KLCCP Stapled Group has reported a revenue of RM267.2 million for the second quarter of financial year 2020, lower by 24 percent Year-on-Year (YoY) whilst Profit Before Tax (PBT) dropped by 30 percent to RM163.8 million due to the sharp decline in the performance of the hotel and retail segments, arising from the unprecedented Covid-19 outbreak and the Movement Control Order which commenced from since March 18.
For the cumulative six-month period from January 1 to June 30, the Group recorded a revenue of RM621.8 million, lower by 11.7 percent as compared to the first half of 2019 while PBT dropped 16.4 percent to RM396.1 million.
“As a solutions partner, we have been supportive towards our affected tenants at Suria KLCC by extending rental assistance to ensure business continuity and sustainability. The full re-opening of our businesses is showing a positive trend towards recovery and we will continue our focus to regain the momentum to continue to create long-term value for our holders of Stapled Securities,” said Hashim Wahir, Chief Executive Officer, KLCC Property Holdings Berhad
For the second quarter 2020, KLCCP Stapled Group’s distributed 7.50 sen per stapled security, reflective of the overall performance of the Group for the second quarter 2020. This amounted to a total dividend payment of 15.80 sen for the first half of 2020.
The office segment comprising the Petronas Twin Towers, Menara 3 Petronas, Menara ExxonMobil and Menara Dayabumi, remained resilient, underpinned by its full occupancy and long-term locked-in leases.
The segment recorded a marginal increase in PBT to RM121.1 million with stable revenue of RM149.1 million as compared to the corresponding quarter.
The retail segment, represented by Suria KLCC and the retail podium of Menara 3 Petronas were impacted by the prolonged MCO which resulted in a decline in revenue and PBT of 41.4 percent and 50.0 percent respectively.
This was mainly due to the provision of rental assistance to tenants in respond to the MCO and lower internal digital advertising income.
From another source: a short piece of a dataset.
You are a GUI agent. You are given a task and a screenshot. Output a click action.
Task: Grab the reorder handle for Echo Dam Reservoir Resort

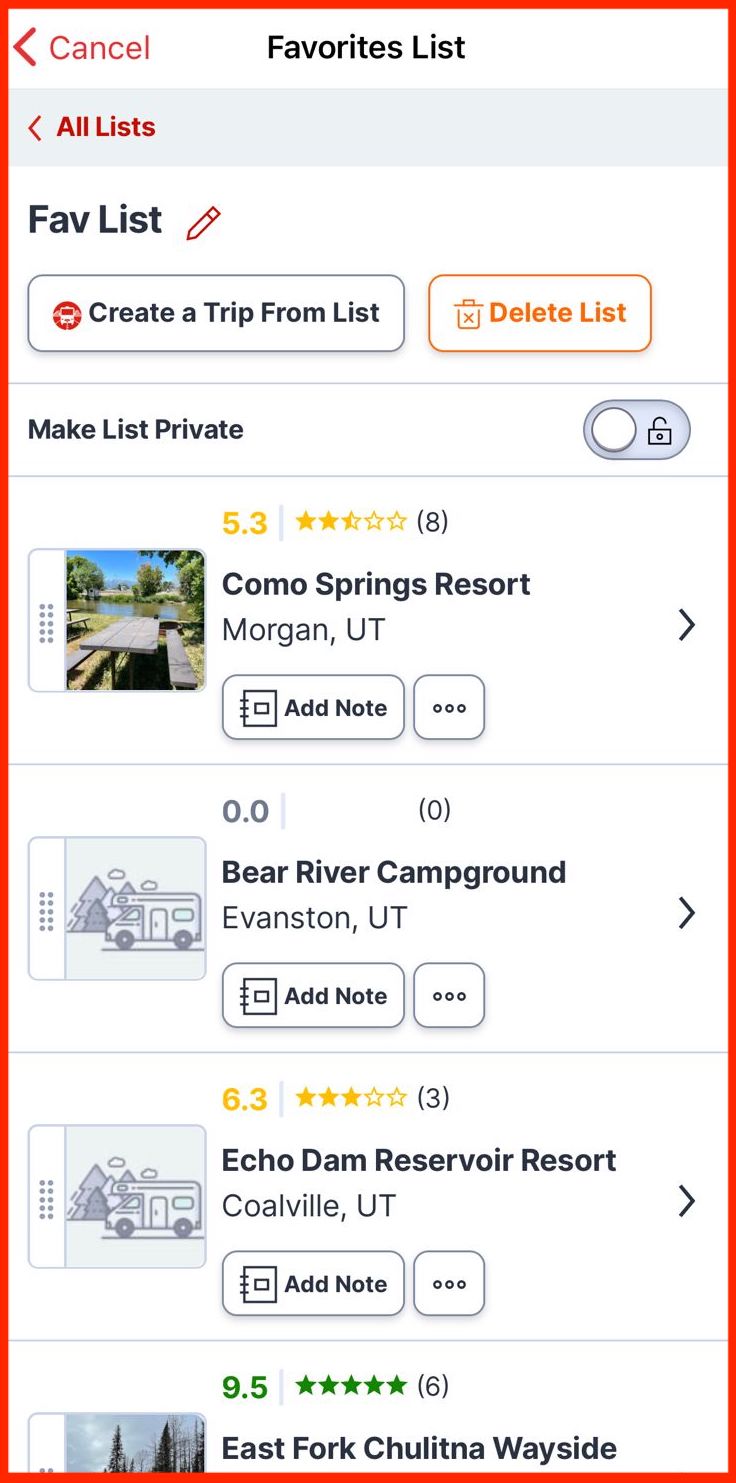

To-date, Suria KLCC has fully resumed operations and is focusing on efforts in driving customer footfall and tenant sales.
Through its various rewards programmes with active tenant participation, Suria KLCC is seeing a gradual but steady growth in footfall, in line with the market and anticipates the pick-up to further improve upon the return of all surrounding office tenants as well as the re-opening of the borders for international travel.
In the hotel segment, the severe impact from Covid-19 resulted in Mandarin Oriental, Kuala Lumpur (MOKL Hotel) recording a YoY decline in revenue of RM38.4 million which led to a loss of RM20.4 million.
In compliance with the MCO, the hotel scaled down operations, limiting it to only essential services for existing guests. The enforcement of the MCO, coupled with the global travel restrictions and cancellations and postponement of meetings, incentives, conferences and exhibition (MICE) events have led to a sharp decline in occupancy and demand for event space.
Since the resumption of business in May 2020, MOKL Hotel has seen encouraging return of its customers and hotel guests with the re-opening of restaurants, spa, fitness centre and its meeting facilities. In keeping with the momentum, MOKL Hotel continues to intensify digital marketing efforts to capture domestic tourism through locally designed staycation packages and advance purchase promotions to further strengthen brand exposure.
The management services segment comprising facility management and car parking management services recorded an increase in revenue of 13.7 percent mainly from the new business approach in facility management. However, PBT saw a reduction of 17.5 percent arising from the lower income from car parks due to the significant reduction in transient parking during the MCO.
The Group expects the performance of the office segment to continue to remain stable backed by the long term tenancies. While the re-opening of Suria KLCC has recorded a positive sales turnover in the month of June, the Group remains cautious, noting the diminishing consumer’s spending power as a result of increasing unemployment rate and the surrounding offices have yet to fully reopen.
The Group opine that the retail segment will remain challenging for the rest of the year. The hotel segment, meanwhile will continue to be affected as Malaysia’s border remain closed with large gatherings and events still restricted. The Group expects the hotel segment will continue to operate in challenging environment in the second half of the year.